- Prompt -
Search term "Independent": please copy every line of the records below that contains it.

Collected data entries
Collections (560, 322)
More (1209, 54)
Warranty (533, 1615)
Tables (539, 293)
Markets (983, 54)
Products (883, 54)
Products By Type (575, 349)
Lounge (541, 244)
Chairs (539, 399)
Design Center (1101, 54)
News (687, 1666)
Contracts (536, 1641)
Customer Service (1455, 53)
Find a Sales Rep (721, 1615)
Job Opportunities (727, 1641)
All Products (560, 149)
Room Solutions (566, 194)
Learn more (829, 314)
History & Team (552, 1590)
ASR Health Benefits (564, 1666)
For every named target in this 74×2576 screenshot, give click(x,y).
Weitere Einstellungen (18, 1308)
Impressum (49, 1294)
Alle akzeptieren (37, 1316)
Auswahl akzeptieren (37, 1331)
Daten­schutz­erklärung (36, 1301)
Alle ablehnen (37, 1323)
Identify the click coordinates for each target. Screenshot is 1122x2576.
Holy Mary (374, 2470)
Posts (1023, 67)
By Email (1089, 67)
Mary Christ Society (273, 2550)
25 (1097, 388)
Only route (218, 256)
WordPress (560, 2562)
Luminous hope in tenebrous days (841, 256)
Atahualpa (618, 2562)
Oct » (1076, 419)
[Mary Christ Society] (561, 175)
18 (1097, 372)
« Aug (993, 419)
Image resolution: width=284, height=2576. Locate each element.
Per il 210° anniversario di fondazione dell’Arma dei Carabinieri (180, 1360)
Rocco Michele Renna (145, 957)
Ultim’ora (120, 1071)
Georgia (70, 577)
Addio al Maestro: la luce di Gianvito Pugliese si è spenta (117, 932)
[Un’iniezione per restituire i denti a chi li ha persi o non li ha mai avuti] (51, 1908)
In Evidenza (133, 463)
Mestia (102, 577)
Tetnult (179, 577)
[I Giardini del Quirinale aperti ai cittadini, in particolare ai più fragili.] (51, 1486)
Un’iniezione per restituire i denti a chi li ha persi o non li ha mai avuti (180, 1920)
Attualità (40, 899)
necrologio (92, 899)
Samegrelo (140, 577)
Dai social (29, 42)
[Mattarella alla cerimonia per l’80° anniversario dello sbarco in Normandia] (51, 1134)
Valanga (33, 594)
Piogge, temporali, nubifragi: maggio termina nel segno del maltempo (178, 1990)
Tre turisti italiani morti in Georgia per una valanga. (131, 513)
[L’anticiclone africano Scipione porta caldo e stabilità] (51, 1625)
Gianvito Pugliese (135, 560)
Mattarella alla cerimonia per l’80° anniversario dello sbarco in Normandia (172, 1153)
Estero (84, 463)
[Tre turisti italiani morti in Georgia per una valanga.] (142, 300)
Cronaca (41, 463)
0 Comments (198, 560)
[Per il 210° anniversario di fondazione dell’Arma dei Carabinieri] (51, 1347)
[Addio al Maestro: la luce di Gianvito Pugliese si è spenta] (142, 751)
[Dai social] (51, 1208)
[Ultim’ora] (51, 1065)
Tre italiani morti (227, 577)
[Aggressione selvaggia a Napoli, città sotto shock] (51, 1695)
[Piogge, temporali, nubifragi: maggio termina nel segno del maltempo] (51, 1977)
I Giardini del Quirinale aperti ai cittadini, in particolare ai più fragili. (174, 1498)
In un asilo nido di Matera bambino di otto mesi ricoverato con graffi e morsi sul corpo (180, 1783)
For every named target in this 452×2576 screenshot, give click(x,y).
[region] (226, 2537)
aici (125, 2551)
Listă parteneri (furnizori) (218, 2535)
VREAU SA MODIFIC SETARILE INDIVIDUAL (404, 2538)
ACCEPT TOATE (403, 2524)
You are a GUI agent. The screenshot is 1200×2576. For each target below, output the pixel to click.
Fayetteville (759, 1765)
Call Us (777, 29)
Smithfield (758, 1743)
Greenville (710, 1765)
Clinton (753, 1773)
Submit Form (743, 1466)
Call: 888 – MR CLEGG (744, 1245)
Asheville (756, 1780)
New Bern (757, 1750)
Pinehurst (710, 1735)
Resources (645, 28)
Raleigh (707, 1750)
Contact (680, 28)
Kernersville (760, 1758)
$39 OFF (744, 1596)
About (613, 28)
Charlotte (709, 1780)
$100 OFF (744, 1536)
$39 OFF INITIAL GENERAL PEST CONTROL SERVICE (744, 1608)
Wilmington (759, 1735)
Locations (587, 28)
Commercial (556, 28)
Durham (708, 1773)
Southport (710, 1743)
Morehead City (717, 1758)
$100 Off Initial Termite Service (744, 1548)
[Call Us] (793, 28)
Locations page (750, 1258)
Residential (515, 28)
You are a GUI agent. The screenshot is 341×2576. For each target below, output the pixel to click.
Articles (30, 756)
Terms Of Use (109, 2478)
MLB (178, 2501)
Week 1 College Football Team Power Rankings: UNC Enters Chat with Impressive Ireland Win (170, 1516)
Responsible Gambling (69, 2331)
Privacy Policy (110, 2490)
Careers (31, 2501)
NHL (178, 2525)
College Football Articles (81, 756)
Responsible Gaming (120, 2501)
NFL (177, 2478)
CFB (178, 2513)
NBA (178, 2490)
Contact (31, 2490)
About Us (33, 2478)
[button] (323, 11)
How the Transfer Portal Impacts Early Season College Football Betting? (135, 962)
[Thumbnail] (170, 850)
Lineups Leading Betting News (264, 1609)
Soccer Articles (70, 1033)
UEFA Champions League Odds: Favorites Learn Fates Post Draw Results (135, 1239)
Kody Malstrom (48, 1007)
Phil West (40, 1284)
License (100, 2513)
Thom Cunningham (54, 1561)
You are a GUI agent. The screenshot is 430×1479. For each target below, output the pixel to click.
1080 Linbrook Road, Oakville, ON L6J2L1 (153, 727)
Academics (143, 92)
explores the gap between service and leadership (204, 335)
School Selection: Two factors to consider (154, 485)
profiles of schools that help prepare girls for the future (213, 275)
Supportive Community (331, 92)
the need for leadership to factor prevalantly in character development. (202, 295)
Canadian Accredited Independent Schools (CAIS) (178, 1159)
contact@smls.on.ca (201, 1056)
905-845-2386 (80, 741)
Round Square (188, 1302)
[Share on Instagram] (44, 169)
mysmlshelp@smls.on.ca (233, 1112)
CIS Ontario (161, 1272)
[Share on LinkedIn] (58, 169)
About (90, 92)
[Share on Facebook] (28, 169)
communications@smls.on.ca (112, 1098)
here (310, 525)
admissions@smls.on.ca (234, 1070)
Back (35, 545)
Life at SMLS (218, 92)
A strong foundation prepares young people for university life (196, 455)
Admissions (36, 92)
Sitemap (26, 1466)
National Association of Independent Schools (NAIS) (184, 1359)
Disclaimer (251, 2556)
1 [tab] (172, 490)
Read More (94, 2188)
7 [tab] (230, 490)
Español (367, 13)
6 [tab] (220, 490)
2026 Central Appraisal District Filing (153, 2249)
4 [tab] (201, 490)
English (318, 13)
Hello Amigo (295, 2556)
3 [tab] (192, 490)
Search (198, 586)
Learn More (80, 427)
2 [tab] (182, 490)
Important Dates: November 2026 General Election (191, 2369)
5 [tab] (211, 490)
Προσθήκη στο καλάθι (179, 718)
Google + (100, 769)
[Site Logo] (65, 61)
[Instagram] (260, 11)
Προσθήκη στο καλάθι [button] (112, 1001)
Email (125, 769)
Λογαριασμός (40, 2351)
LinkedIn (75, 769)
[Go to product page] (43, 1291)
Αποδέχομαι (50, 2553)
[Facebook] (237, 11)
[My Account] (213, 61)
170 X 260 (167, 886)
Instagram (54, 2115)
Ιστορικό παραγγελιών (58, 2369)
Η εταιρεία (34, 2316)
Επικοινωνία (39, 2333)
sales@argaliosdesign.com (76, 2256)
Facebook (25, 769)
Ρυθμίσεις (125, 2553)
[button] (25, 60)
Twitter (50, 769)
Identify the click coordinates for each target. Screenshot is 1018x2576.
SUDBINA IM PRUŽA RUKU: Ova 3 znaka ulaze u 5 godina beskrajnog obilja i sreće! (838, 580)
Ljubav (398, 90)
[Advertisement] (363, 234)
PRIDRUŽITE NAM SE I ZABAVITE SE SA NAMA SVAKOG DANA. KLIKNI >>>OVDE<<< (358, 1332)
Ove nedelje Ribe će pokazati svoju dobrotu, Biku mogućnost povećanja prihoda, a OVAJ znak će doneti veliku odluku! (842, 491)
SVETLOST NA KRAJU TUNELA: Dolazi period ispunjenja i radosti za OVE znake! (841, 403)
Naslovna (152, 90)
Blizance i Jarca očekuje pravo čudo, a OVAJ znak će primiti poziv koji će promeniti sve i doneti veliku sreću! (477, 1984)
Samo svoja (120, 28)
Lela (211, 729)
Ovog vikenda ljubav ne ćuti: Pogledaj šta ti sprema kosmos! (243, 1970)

- Exercise solution -
Canadian Accredited Independent Schools (CAIS) (178, 1159)
National Association of Independent Schools (NAIS) (184, 1359)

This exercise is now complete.